* BEGIN Records for the exercise *
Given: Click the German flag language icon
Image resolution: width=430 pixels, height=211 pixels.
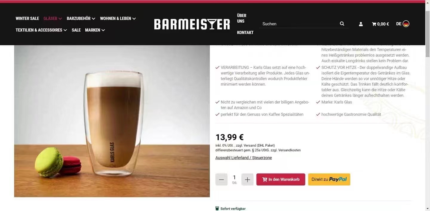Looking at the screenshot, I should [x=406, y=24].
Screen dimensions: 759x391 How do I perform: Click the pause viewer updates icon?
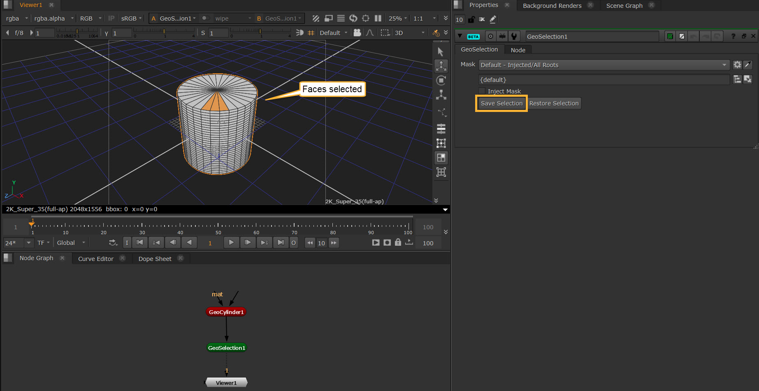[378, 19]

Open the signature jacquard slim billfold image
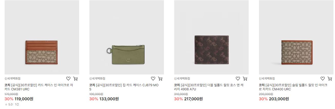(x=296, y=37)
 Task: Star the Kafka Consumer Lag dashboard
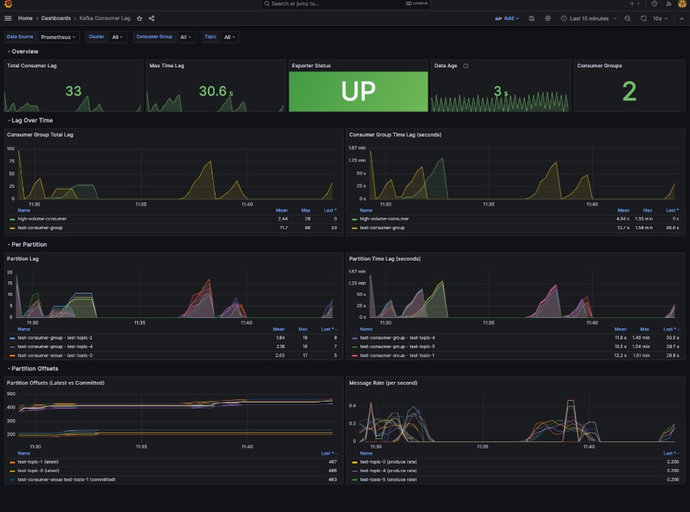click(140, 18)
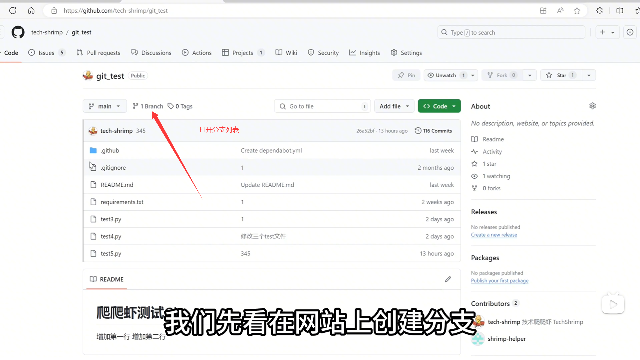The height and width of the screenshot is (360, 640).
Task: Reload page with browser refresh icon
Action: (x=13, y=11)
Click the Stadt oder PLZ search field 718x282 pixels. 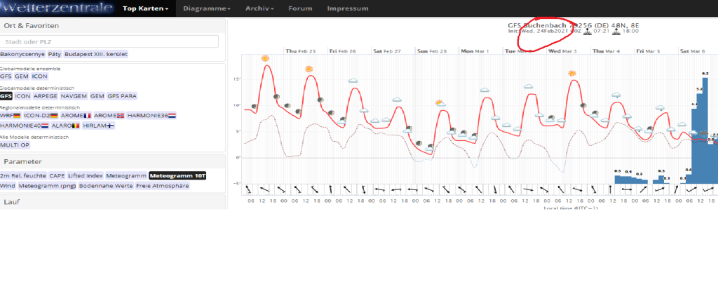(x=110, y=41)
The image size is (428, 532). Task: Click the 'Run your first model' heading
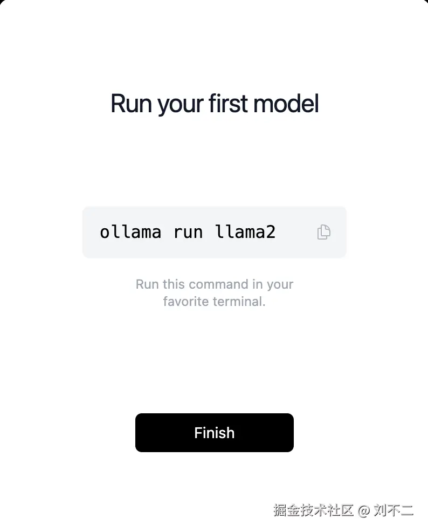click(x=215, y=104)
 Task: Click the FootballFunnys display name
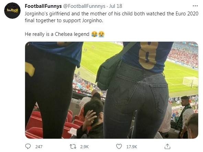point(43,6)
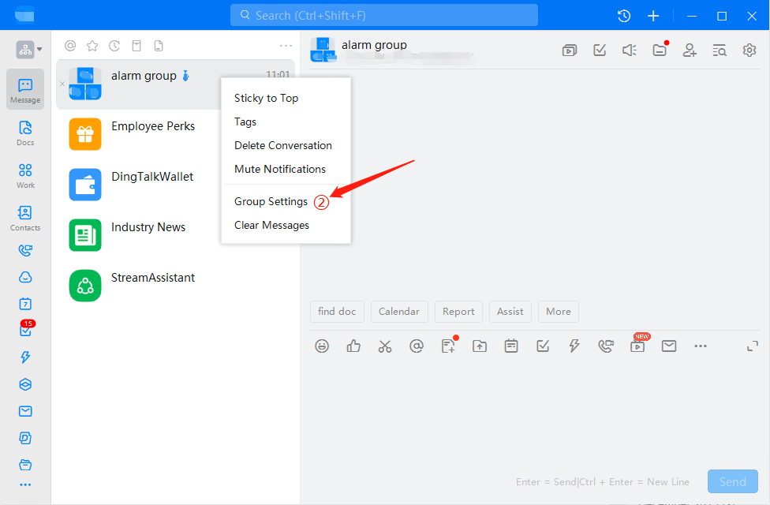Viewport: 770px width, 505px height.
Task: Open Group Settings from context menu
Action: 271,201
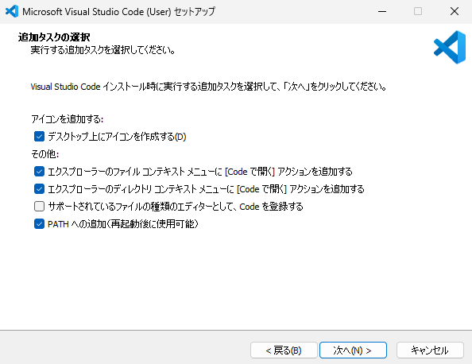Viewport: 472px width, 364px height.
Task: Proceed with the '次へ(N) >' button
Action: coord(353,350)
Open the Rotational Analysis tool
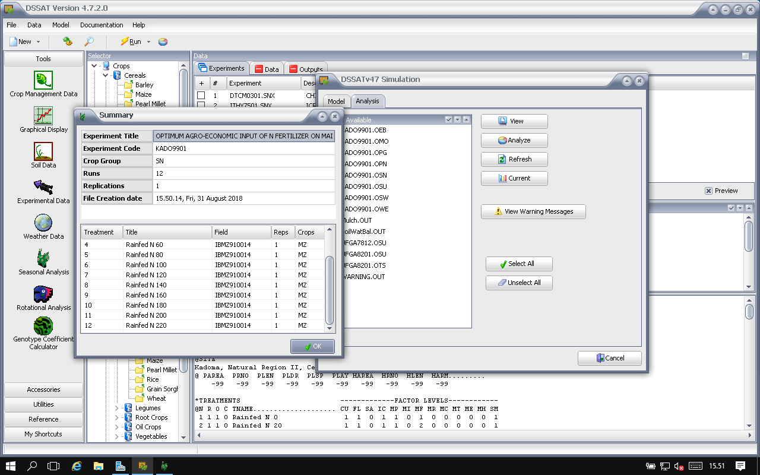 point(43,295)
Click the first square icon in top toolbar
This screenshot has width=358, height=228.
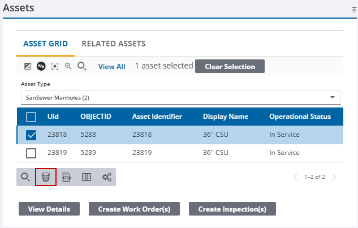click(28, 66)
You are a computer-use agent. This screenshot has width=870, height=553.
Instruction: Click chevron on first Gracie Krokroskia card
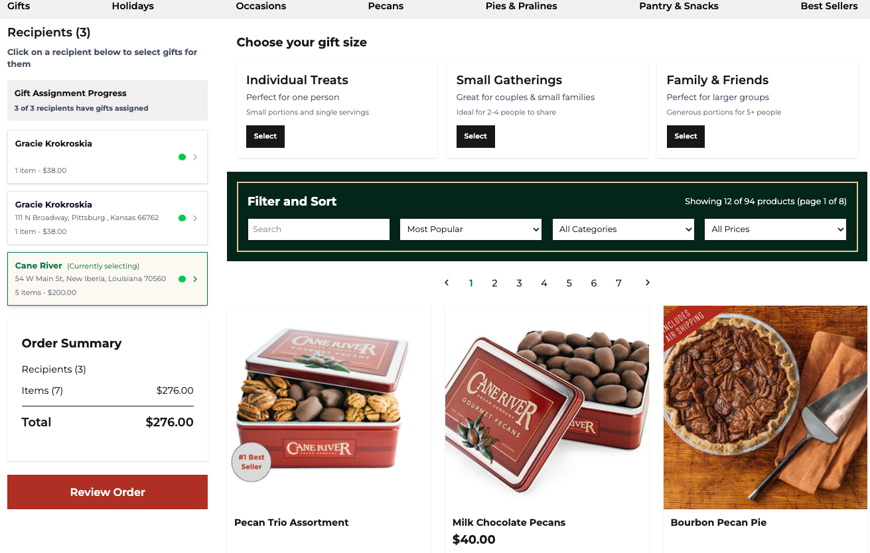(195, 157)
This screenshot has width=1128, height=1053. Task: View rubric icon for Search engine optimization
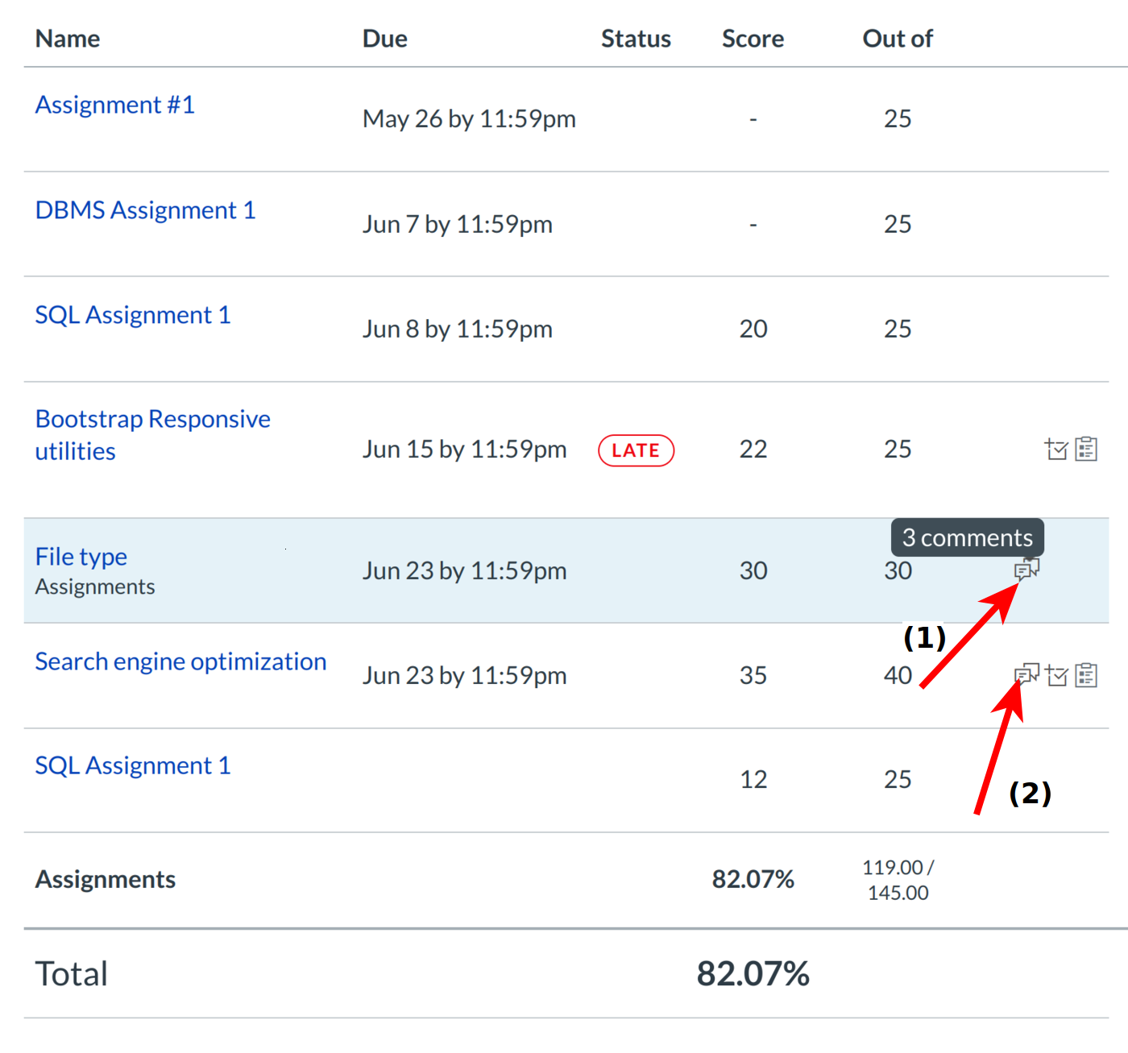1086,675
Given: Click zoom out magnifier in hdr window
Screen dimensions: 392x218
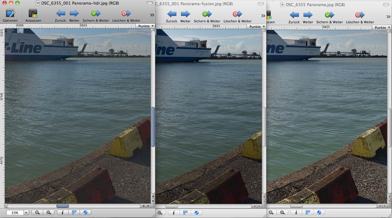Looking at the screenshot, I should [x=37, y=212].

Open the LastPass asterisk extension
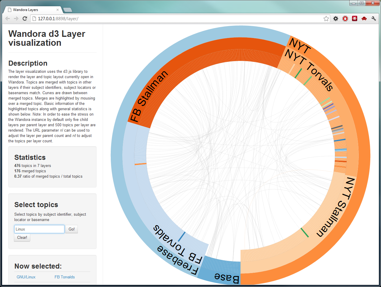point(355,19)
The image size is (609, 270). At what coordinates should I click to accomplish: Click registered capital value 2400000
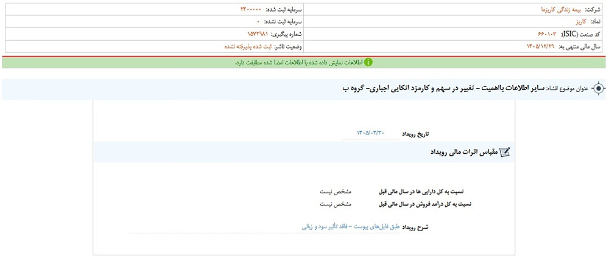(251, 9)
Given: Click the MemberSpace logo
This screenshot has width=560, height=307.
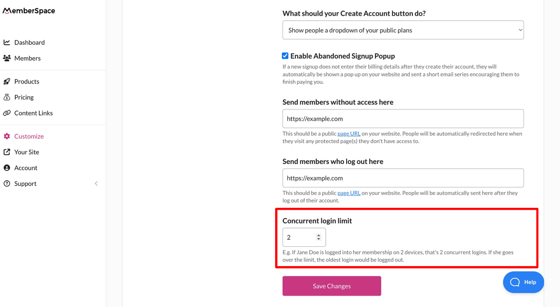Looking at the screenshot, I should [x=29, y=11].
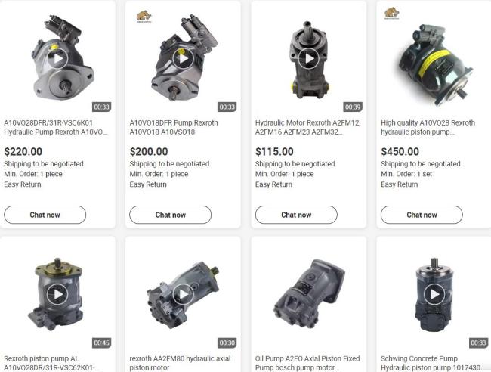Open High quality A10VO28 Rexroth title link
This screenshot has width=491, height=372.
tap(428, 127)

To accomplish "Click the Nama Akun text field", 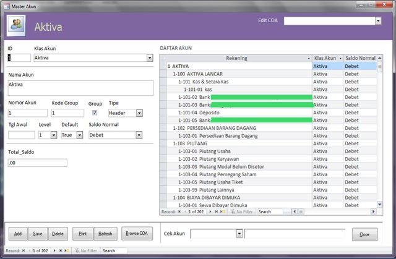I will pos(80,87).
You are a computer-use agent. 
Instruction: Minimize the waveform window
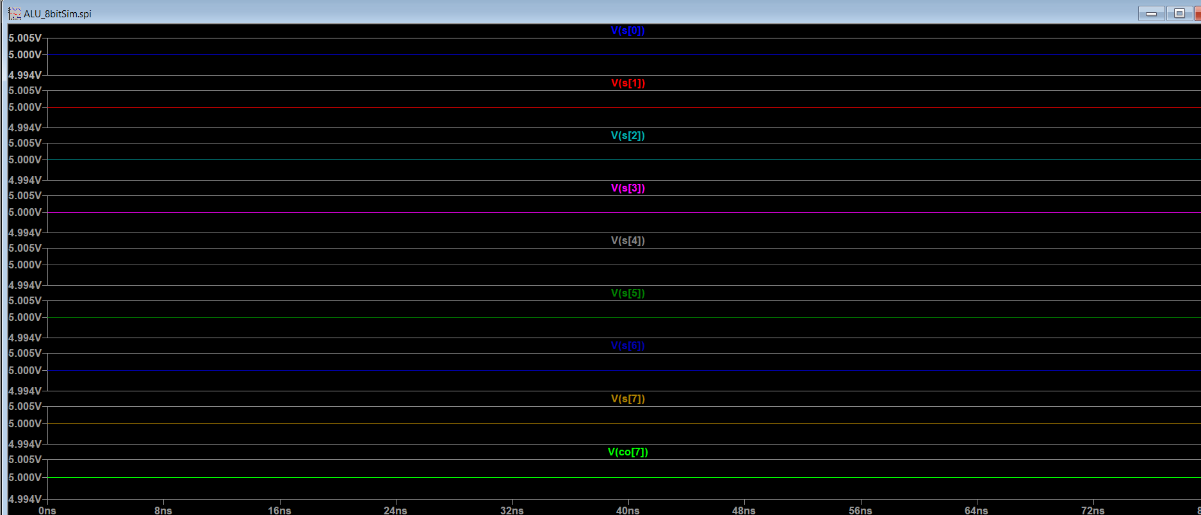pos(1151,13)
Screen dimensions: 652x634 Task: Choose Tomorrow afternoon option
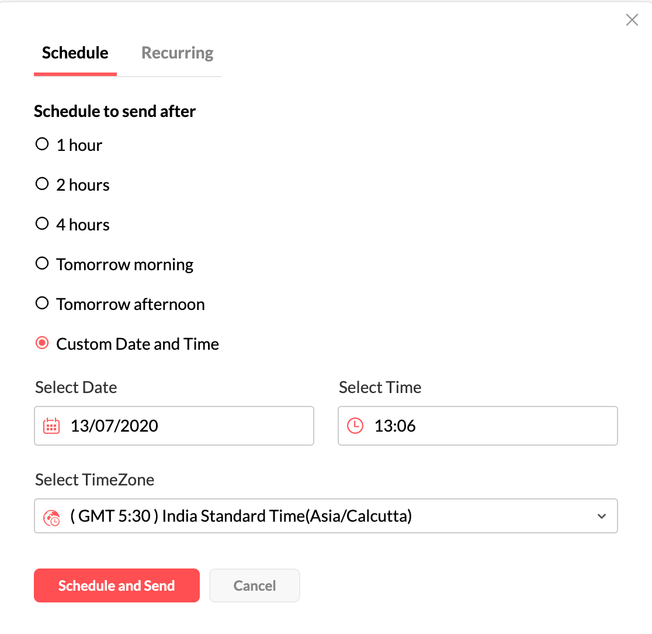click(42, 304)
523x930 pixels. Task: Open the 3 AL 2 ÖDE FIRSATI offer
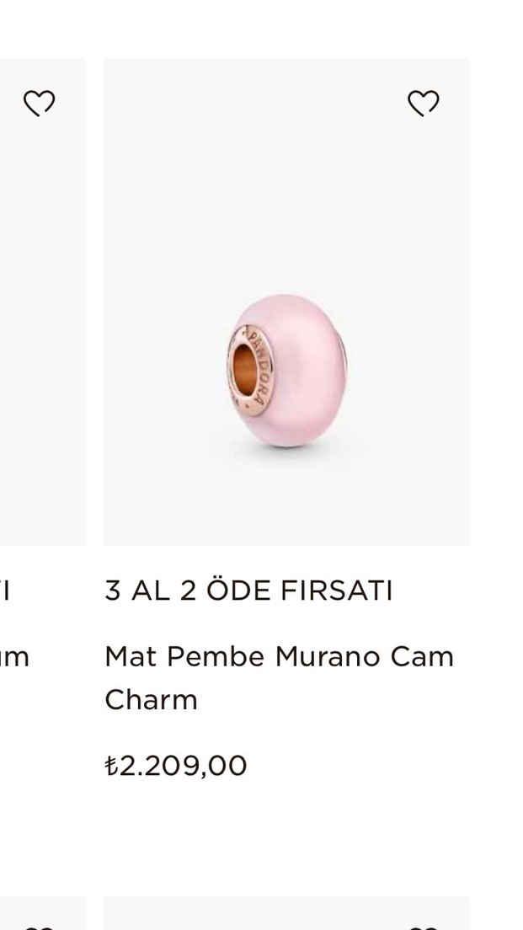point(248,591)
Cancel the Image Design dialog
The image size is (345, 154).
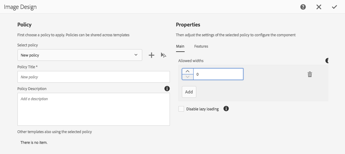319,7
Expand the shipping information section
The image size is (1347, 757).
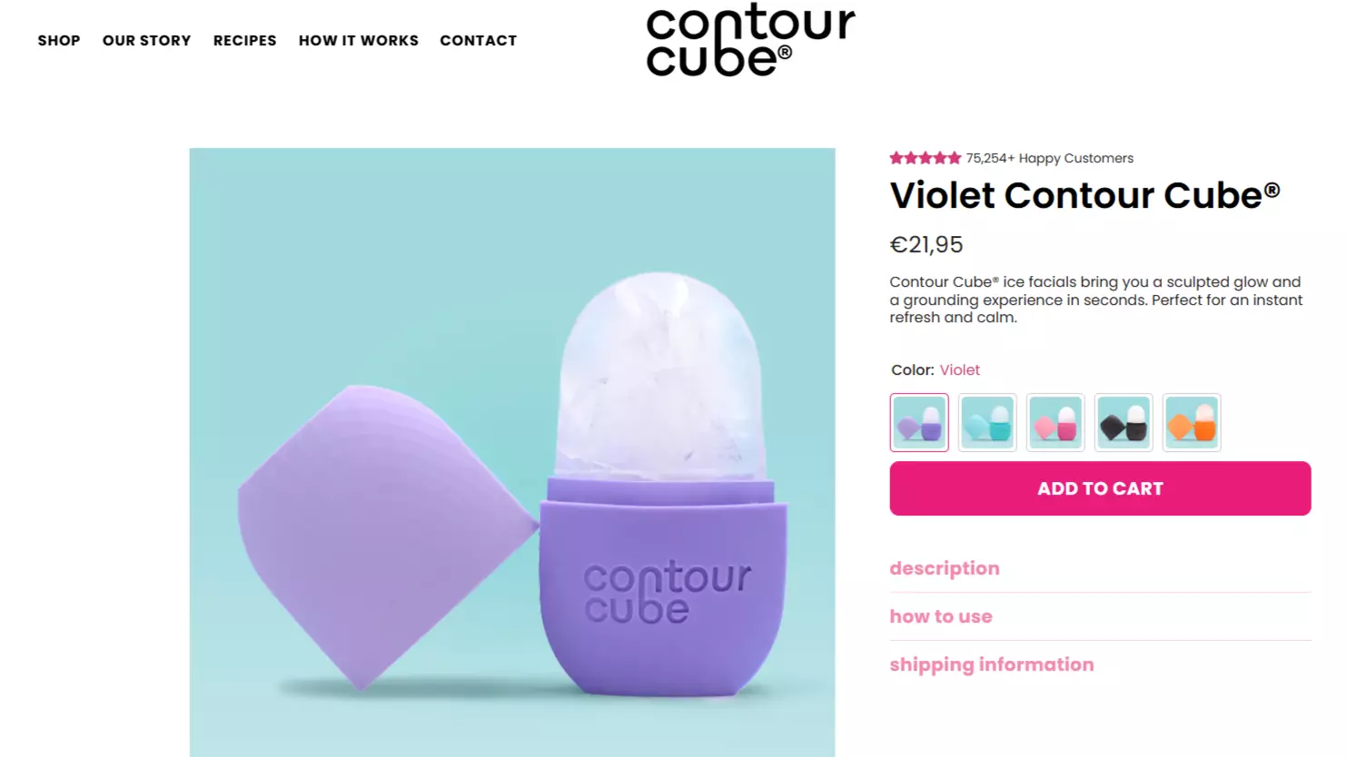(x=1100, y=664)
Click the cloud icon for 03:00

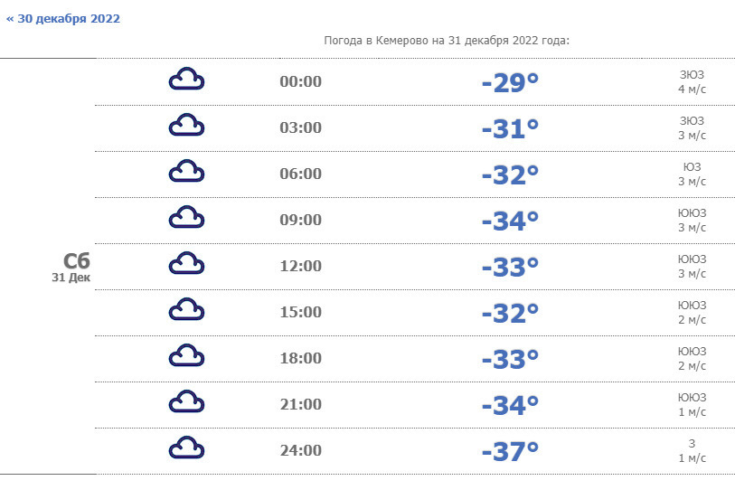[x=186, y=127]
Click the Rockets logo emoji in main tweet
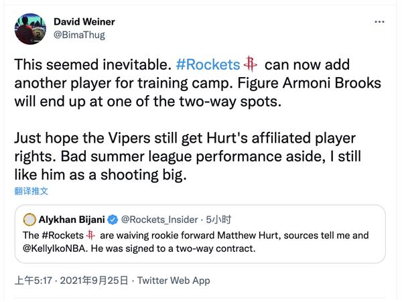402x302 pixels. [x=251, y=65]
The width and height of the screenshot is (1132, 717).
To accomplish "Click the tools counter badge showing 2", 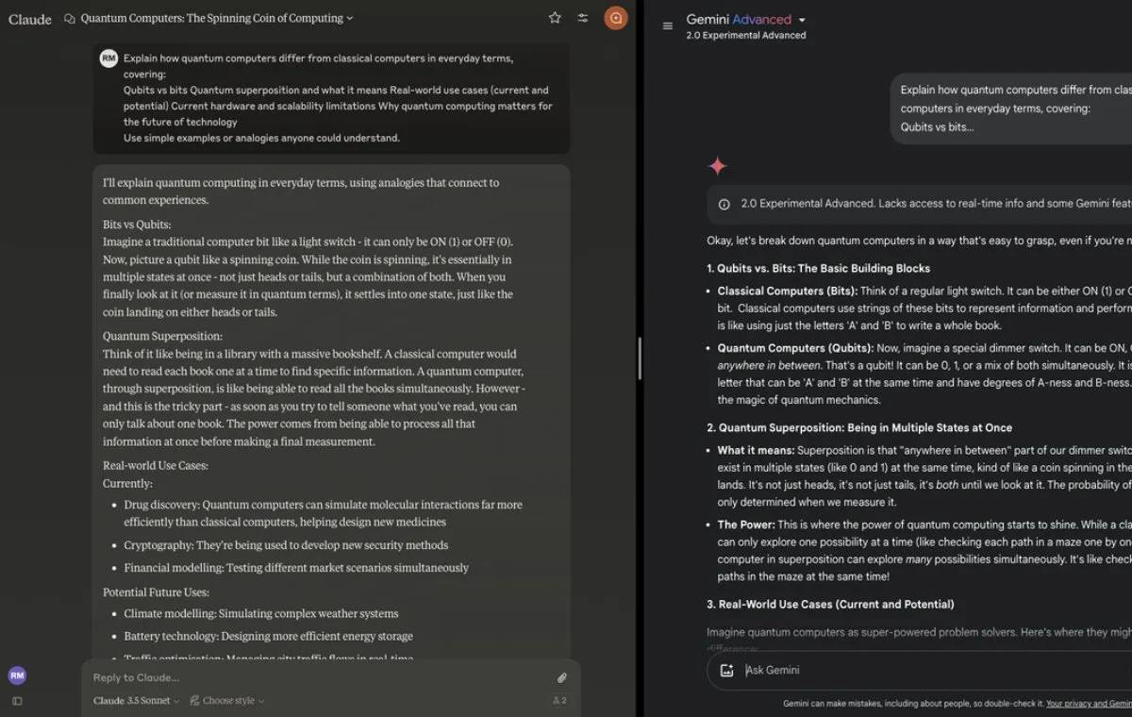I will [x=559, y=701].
* END Records for the exercise *
■ Description of the task ■
Please output, verbatim, the entries from the line containing "Open the signature" through the line containing "Action: (x=13, y=11)", including both of those lines. Omit the pictures from your answer.

■ Solution to this problem ■
Open the signature jacquard slim billfold image
(x=296, y=37)
 Task: Star the Kafka Consumer Lag dashboard
click(140, 18)
The height and width of the screenshot is (360, 640).
Task: Reload page with browser refresh icon
Action: (x=13, y=11)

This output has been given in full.